## Instructions to follow:
Leave the images out. Give every line below again, precisely.

-------- Entries shown --------

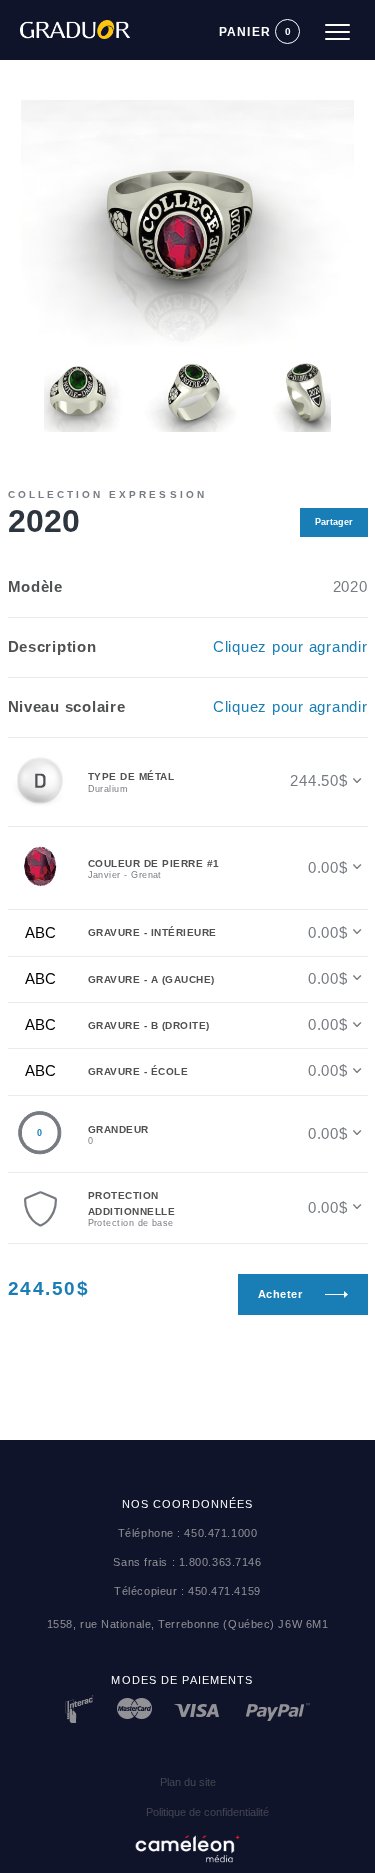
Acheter (280, 1294)
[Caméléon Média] (188, 1845)
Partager (334, 522)
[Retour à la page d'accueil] (65, 21)
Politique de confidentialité (207, 1812)
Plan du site (188, 1782)
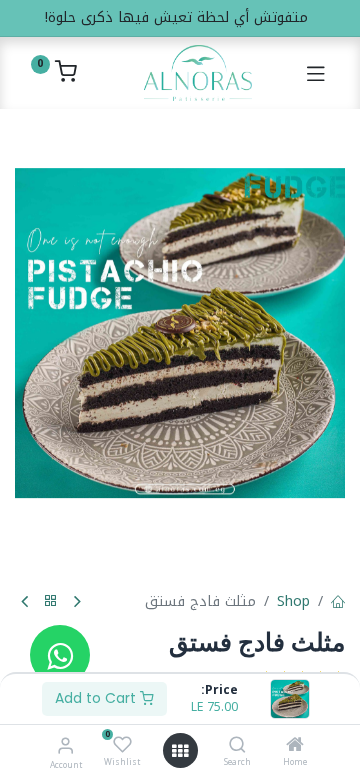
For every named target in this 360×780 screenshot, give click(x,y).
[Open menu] (180, 751)
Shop (293, 601)
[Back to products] (51, 601)
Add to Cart (97, 698)
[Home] (295, 746)
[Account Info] (65, 745)
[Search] (237, 746)
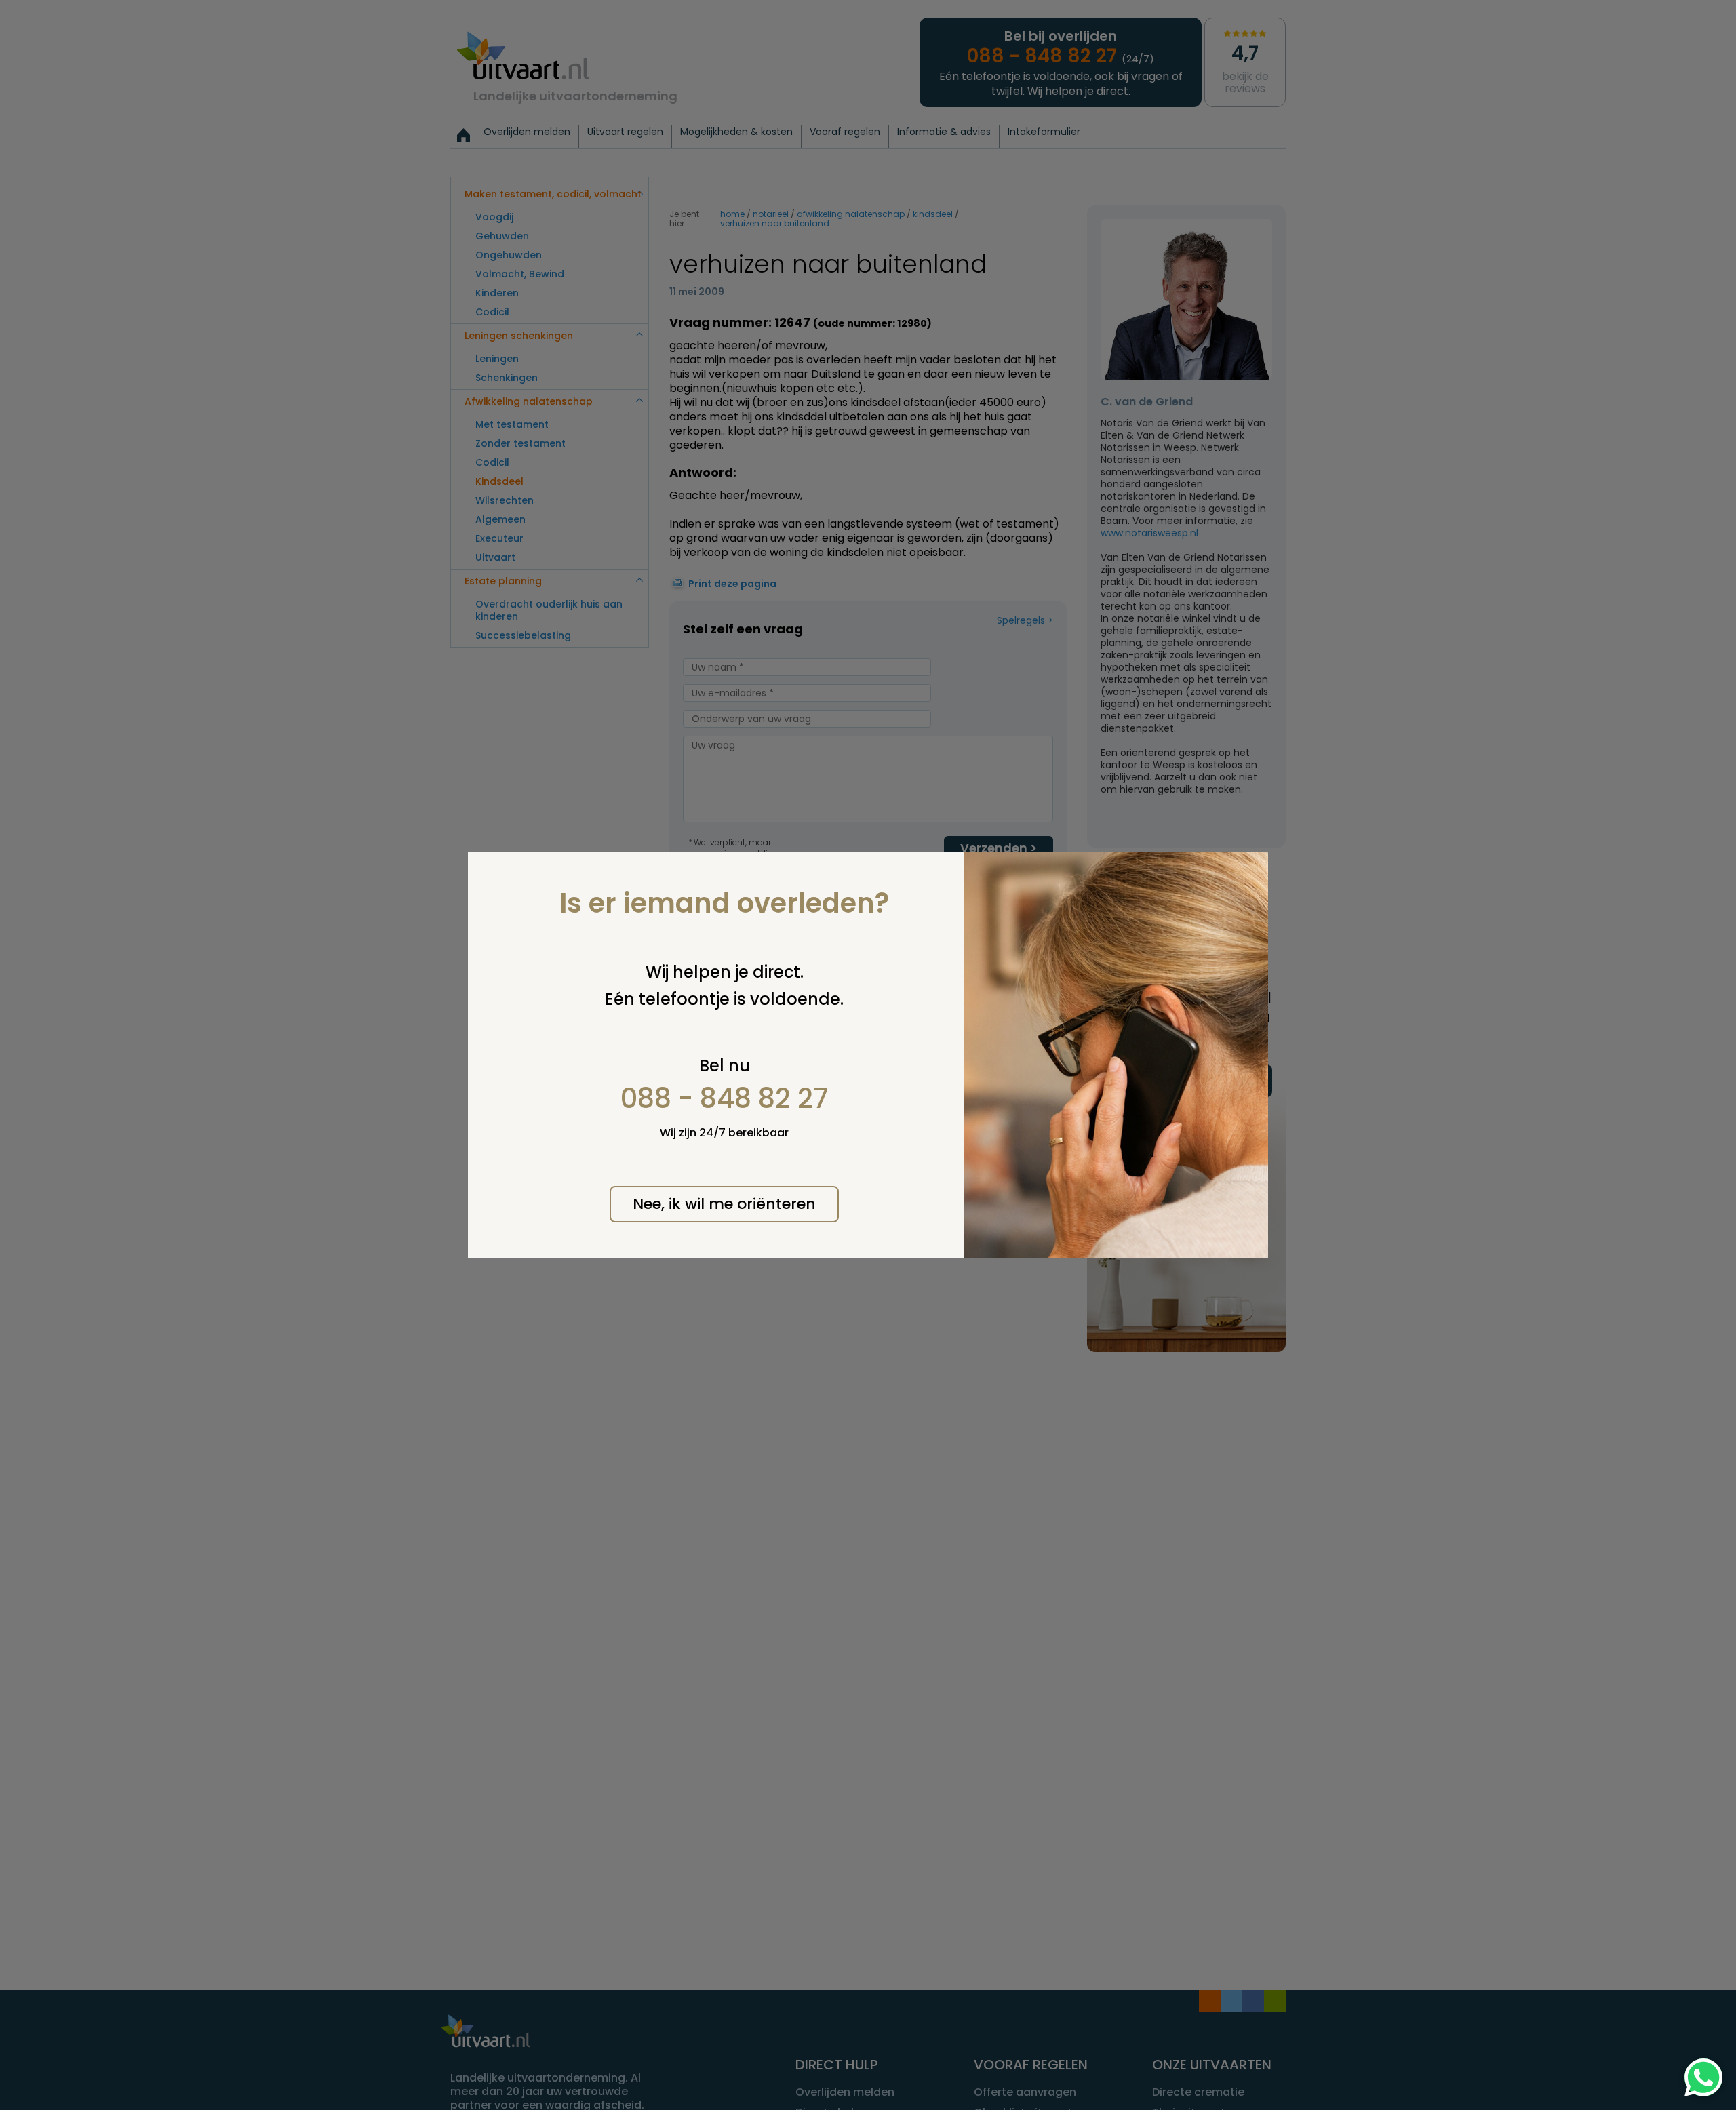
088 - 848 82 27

--------

## Task answer:
Acheter (280, 1294)
[Caméléon Média] (188, 1845)
Partager (334, 522)
[Retour à la page d'accueil] (65, 21)
Politique de confidentialité (207, 1812)
Plan du site (188, 1782)
For every named target in this 360×780 screenshot, give click(x,y).
[Open menu] (180, 751)
Shop (293, 601)
[Back to products] (51, 601)
Add to Cart (97, 698)
[Home] (295, 746)
[Account Info] (65, 745)
[Search] (237, 746)
088 - 848 82 27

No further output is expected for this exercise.